__Dataset records__:
------------

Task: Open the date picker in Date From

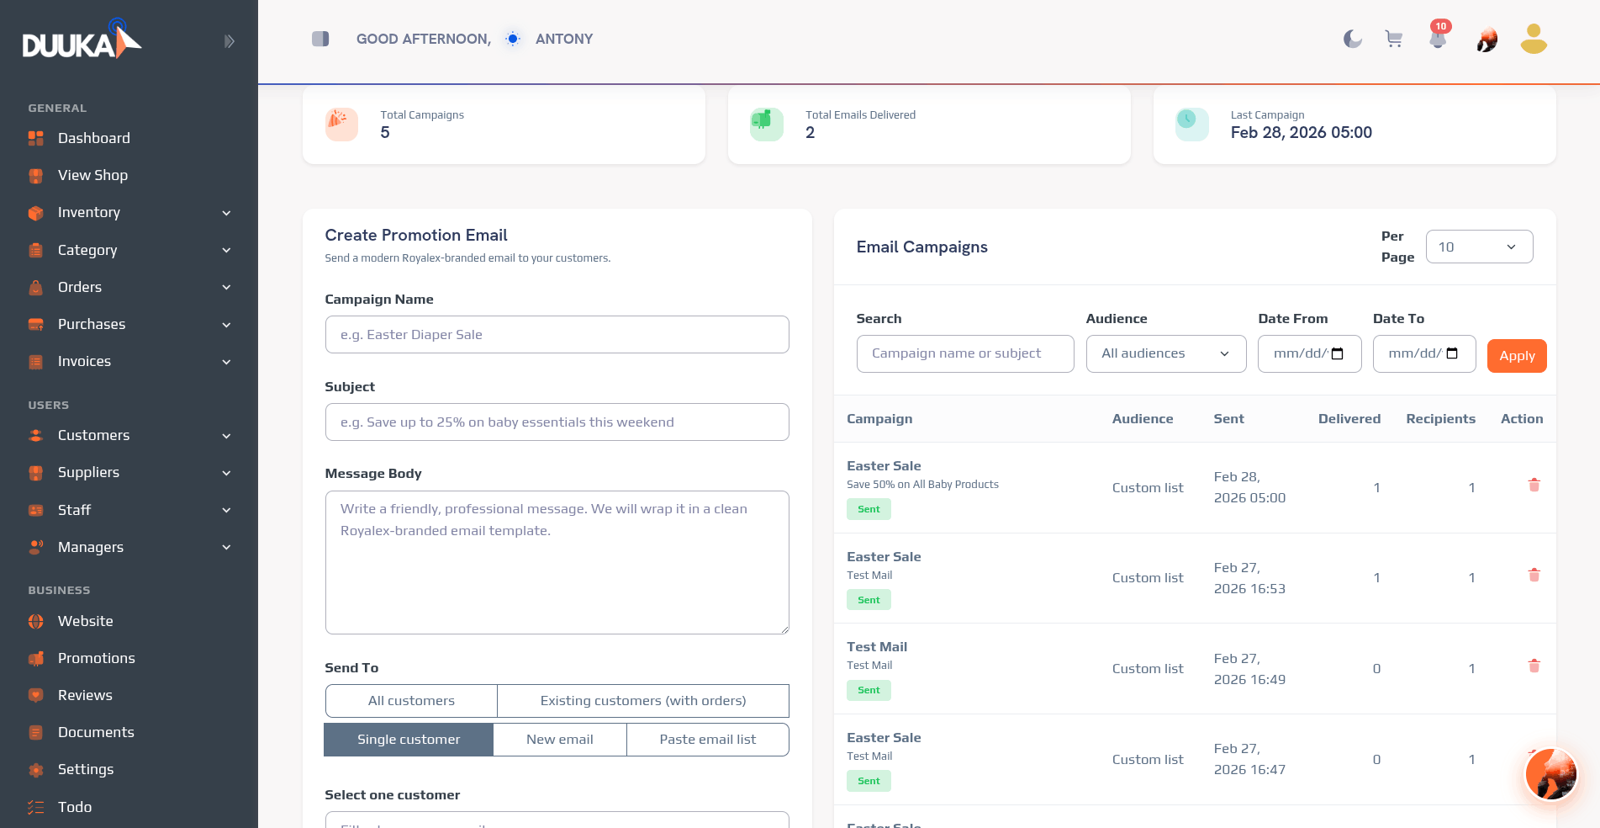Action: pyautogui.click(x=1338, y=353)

------------

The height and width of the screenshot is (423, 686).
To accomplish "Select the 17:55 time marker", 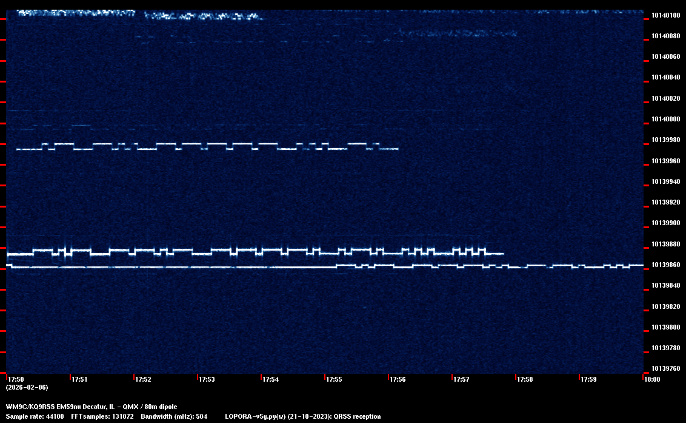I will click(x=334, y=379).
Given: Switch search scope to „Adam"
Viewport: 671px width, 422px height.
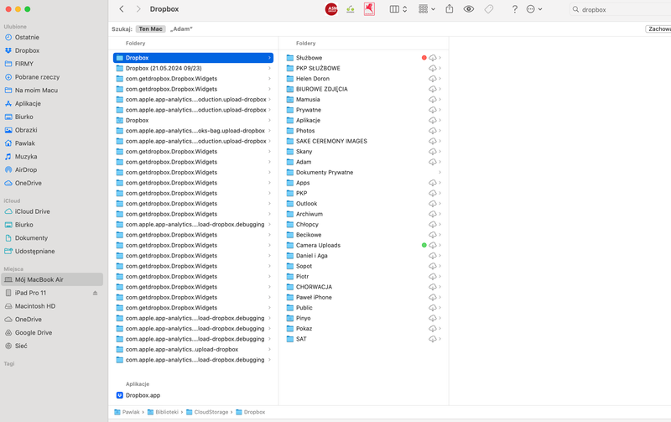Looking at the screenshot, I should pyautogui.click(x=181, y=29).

------------

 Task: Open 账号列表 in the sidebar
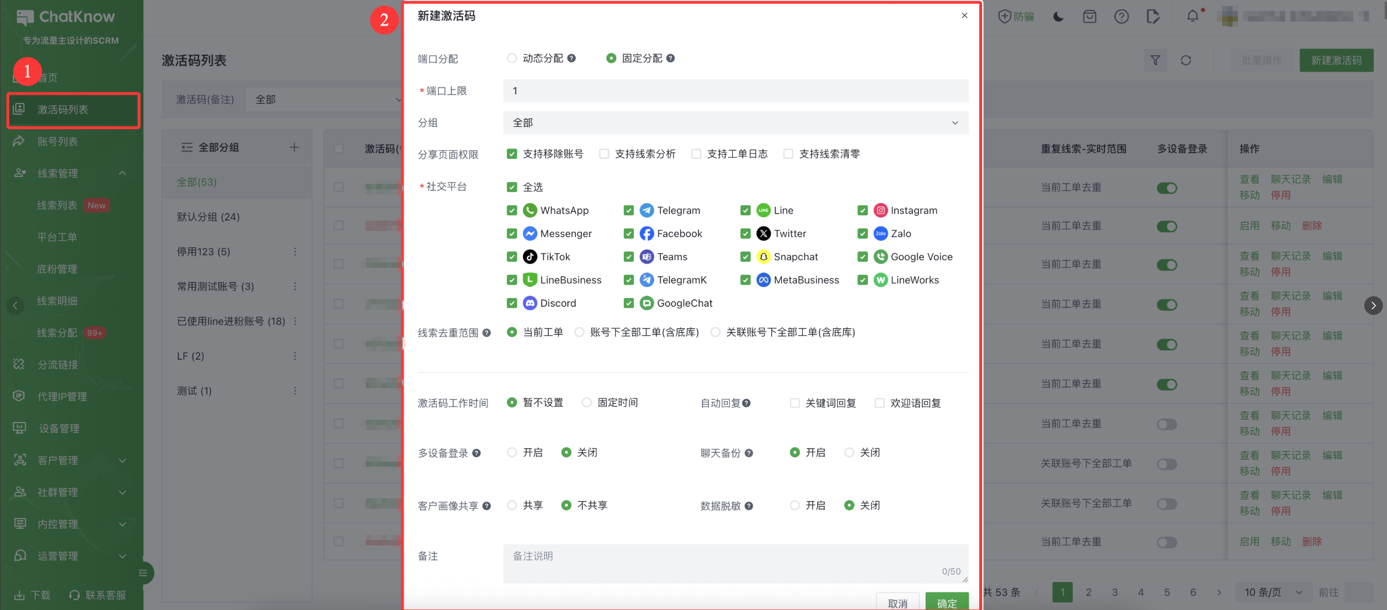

------------

__Written task__: Show each line of the entries above that contains the string "Open", treating uppercase and lowercase letters as distinct.

__Result below__:
Task: Open the date picker in Date From
 Task: Open 账号列表 in the sidebar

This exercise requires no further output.